Furthermore, liquid biopsy, employed clinically to assess existing gene alterations through ctDNA, has been investigated for its utility in early diagnosis, predicting recurrence or metastasis, and determining prognostic value in CRC patients [20, 43–45]. Published data support the use of ctDNA in mCRC [46–48], highlighting substantial concordance between tissue and plasma testing for KRAS and NRAS mutations [49]. However, the efficacy of ctDNA in detecting copy-number variations is confined to patients with elevated tumour content or extreme copy-number amplifications, and challenges persist in identifying copy losses in plasma [50]. In upcoming investigations, it is imperative to prioritise the evaluation of a comprehensive panel of mutations in ctDNA upon disease progression. This assessment plays a crucial role in identifying patients who may benefit from anti-EGFR monoclonal antibodies.
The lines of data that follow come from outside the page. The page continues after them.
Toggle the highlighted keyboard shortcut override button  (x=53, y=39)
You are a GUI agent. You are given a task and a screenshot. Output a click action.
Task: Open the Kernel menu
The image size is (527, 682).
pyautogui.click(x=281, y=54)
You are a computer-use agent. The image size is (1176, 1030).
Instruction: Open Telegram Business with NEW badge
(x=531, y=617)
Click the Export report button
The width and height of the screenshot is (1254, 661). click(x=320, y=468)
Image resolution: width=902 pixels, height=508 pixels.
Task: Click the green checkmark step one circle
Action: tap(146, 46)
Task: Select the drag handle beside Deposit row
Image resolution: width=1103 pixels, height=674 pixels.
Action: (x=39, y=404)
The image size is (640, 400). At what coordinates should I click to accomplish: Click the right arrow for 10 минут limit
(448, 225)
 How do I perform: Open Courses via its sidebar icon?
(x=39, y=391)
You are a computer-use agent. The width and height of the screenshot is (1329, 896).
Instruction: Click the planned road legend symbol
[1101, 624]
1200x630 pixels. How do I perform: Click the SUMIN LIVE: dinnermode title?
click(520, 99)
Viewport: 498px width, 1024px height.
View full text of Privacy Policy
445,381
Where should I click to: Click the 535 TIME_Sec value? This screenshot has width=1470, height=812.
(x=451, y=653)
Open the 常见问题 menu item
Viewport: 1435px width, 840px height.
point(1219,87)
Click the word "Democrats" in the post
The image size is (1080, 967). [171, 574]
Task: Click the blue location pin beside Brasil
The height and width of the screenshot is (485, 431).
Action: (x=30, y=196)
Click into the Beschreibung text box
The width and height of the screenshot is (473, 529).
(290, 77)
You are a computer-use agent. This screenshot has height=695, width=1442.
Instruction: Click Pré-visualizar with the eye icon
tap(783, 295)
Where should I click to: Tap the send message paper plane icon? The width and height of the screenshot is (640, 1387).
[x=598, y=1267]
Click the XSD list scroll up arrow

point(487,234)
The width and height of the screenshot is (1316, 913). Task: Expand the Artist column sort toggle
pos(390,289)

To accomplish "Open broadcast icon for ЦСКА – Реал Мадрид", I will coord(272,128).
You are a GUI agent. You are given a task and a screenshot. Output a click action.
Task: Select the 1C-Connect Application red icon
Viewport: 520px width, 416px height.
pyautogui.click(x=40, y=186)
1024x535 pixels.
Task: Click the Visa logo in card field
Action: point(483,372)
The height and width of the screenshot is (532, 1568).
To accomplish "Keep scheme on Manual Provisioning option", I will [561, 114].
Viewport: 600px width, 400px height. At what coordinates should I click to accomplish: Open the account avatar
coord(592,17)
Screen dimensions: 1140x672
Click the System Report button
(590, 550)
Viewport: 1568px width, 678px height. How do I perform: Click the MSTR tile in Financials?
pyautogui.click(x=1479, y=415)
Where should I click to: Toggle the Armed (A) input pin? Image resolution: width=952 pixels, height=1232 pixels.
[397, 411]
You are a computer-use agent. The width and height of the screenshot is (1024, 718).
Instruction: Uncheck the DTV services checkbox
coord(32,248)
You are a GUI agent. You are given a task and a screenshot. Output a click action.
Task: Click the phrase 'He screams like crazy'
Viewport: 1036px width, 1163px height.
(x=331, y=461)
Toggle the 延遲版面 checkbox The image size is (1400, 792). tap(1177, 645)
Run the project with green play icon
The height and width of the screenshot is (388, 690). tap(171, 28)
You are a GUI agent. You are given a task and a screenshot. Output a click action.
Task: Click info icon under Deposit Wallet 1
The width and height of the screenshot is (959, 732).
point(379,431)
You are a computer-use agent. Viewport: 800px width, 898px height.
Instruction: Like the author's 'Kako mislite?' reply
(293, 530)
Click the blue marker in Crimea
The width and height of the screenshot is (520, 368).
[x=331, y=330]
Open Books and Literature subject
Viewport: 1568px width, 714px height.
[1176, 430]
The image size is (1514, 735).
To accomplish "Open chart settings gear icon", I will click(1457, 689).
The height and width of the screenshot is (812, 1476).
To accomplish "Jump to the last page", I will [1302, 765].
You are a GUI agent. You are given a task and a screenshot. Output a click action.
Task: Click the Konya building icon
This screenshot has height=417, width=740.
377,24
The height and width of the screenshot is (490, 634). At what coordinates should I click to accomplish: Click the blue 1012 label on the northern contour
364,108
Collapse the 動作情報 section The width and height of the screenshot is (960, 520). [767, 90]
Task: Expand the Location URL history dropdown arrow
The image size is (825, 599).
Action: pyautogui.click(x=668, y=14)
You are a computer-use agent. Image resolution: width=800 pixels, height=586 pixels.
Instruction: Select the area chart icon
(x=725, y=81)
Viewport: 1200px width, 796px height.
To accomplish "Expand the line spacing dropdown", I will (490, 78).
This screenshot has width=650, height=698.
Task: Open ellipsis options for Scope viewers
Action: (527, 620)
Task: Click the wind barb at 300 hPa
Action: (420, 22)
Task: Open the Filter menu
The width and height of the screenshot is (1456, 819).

This includes a thorough examination of MAPK alterations or ERBB2/MET amplification, acknowledged for their role in conferring resistance to EGFR blockade, albeit at a lower prevalence in mCRC [51]. Moreover, it is crucial to acknowledge that in patients with peritoneal carcinomatosis or brain metastasis, blood-based ctDNA may display limited sensitivity owing to blood-based barriers [52, 53]. Additionally, around 15% of patients may not exhibit detectable ctDNA, influenced by both tumour type and burden [50]. Ongoing investigations explore alternative methods for ctDNA detection in various body fluids, such as cerebrospinal fluid, ascites, and pleural effusion [50, 52, 53].
Conclusions
While the current observational study faces limitations, notably its non-randomised design and single-centre approach, profiling the tumour genomic landscape at the onset of metastatic disease and subsequent therapy timepoints has identified patients with newly evident mutations, particularly in RAS and RAF genes. These findings indicate potential resistance to anti-EGFR therapy. Conversely, a subgroup of patients no longer exhibited hotspot gene mutations post-chemotherapy, suggesting their eligibility for anti-EGFR targeted therapy. This information underscores the importance of an individualised approach to therapy selection, emphasising the application of personalised medicine in individuals with mCRC.